"""

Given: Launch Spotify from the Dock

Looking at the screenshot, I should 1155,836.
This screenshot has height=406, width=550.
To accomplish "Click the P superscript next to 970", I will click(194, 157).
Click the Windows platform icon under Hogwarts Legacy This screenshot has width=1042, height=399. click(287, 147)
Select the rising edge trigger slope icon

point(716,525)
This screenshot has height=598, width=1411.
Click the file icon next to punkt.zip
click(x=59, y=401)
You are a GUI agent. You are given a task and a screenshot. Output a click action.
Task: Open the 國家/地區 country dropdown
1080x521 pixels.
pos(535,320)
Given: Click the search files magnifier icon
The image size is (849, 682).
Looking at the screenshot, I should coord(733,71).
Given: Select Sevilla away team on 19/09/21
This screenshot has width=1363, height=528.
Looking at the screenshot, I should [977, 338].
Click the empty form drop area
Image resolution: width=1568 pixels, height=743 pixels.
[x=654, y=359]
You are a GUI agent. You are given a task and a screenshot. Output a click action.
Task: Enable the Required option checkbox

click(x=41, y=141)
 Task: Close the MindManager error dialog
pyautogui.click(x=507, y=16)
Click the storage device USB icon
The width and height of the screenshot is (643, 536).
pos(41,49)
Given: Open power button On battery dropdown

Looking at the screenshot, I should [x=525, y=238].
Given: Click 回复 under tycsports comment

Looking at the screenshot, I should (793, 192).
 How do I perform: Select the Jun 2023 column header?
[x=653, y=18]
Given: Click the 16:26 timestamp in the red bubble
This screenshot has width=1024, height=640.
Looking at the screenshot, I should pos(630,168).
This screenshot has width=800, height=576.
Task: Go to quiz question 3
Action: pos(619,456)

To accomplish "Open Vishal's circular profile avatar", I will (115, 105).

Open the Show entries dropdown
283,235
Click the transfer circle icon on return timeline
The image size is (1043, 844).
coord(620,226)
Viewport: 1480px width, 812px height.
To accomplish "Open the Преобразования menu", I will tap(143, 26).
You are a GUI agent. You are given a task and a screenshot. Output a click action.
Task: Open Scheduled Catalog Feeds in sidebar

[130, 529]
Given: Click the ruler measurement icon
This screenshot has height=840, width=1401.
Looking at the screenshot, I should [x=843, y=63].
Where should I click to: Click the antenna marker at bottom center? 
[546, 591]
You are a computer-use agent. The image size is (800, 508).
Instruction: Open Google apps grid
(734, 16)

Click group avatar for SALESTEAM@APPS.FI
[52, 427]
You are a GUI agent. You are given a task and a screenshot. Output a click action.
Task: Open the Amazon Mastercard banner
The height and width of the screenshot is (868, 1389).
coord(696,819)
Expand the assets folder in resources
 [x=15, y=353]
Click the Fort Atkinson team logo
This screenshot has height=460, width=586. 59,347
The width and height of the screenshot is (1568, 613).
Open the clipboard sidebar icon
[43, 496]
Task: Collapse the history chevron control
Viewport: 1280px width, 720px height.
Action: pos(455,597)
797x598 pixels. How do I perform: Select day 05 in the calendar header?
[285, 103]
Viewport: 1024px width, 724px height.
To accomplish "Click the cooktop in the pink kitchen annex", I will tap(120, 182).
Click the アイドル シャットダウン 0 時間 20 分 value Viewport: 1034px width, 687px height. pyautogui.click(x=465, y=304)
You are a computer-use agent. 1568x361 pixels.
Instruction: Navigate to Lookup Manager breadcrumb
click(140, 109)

"""

Work request = Retype the records above exactly, from their first line through the line that contains "Click the Windows", and stop there.

Written response =
Given: Launch Spotify from the Dock

Looking at the screenshot, I should 1155,836.
This screenshot has height=406, width=550.
To accomplish "Click the P superscript next to 970", I will click(194, 157).
Click the Windows platform icon under Hogwarts Legacy This screenshot has width=1042, height=399. click(287, 147)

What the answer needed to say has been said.